Reproduce the lines below word for word, without changing anything.

* Begin *

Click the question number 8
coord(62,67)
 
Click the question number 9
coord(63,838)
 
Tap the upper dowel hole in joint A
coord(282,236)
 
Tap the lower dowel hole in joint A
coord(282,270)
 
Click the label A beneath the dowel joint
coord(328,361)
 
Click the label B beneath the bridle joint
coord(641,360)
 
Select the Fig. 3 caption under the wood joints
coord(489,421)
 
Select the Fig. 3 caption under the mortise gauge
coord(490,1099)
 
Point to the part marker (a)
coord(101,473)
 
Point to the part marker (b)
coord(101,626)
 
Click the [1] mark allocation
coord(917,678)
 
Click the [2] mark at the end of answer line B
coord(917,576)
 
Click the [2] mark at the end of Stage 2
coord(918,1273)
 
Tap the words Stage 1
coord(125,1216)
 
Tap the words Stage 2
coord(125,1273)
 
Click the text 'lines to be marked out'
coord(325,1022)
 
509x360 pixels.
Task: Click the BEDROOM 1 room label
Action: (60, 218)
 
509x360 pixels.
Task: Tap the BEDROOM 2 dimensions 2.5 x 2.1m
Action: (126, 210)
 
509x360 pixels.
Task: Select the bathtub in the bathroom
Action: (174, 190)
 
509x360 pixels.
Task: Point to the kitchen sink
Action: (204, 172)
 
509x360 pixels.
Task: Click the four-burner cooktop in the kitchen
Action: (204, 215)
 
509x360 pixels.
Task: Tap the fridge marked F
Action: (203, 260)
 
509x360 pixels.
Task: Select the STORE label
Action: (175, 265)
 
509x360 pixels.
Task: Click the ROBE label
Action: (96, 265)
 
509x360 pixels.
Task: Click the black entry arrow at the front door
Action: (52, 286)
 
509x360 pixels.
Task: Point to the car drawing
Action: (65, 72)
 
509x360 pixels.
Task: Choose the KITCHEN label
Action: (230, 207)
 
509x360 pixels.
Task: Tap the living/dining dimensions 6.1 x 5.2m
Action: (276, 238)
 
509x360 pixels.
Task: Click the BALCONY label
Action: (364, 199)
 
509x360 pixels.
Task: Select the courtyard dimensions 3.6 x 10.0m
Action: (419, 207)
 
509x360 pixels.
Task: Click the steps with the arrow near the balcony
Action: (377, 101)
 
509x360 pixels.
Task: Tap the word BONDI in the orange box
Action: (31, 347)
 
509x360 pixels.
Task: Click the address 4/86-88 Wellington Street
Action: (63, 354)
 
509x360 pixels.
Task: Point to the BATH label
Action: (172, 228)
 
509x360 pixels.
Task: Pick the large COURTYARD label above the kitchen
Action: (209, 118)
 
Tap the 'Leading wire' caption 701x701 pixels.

* End *

# Final answer
Click the question number 8
coord(62,67)
 
Click the question number 9
coord(63,838)
 
Tap the upper dowel hole in joint A
coord(282,236)
 
Tap the lower dowel hole in joint A
coord(282,270)
 
Click the label A beneath the dowel joint
coord(328,361)
 
Click the label B beneath the bridle joint
coord(641,360)
 
Select the Fig. 3 caption under the wood joints
coord(489,421)
 
Select the Fig. 3 caption under the mortise gauge
coord(490,1099)
 
Point to the part marker (a)
coord(101,473)
 
Point to the part marker (b)
coord(101,626)
 
Click the [1] mark allocation
coord(917,678)
 
Click the [2] mark at the end of answer line B
coord(917,576)
 
Click the [2] mark at the end of Stage 2
coord(918,1273)
 
Tap the words Stage 1
coord(125,1216)
 
Tap the words Stage 2
coord(125,1273)
 
Click the text 'lines to be marked out'
coord(325,1022)
 
509x360 pixels.
Task: Click the BEDROOM 1 room label
Action: (60, 218)
 
509x360 pixels.
Task: Tap the BEDROOM 2 dimensions 2.5 x 2.1m
Action: (126, 210)
 
509x360 pixels.
Task: Select the bathtub in the bathroom
Action: (174, 190)
 
509x360 pixels.
Task: Point to the kitchen sink
Action: (204, 172)
 
509x360 pixels.
Task: Click the four-burner cooktop in the kitchen
Action: (204, 215)
 
509x360 pixels.
Task: Tap the fridge marked F
Action: (203, 260)
 
509x360 pixels.
Task: Select the STORE label
Action: (175, 265)
 
509x360 pixels.
Task: Click the ROBE label
Action: (96, 265)
 
509x360 pixels.
Task: Click the black entry arrow at the front door
Action: (52, 286)
 
509x360 pixels.
Task: Point to the car drawing
Action: (65, 72)
 
509x360 pixels.
Task: Choose the KITCHEN label
Action: (230, 207)
 
509x360 pixels.
Task: Tap the living/dining dimensions 6.1 x 5.2m
Action: (276, 238)
 
509x360 pixels.
Task: Click the BALCONY label
Action: (364, 199)
 
509x360 pixels.
Task: Select the courtyard dimensions 3.6 x 10.0m
Action: (419, 207)
 
509x360 pixels.
Task: Click the steps with the arrow near the balcony
Action: (377, 101)
 
509x360 pixels.
Task: Tap the word BONDI in the orange box
Action: (31, 347)
 
509x360 pixels.
Task: Click the address 4/86-88 Wellington Street
Action: (63, 354)
 
509x360 pixels.
Task: Point to the BATH label
Action: (172, 228)
 
509x360 pixels.
Task: Pick the large COURTYARD label above the kitchen
Action: (209, 118)
 
Tap the 'Leading wire' caption 701x701 pixels.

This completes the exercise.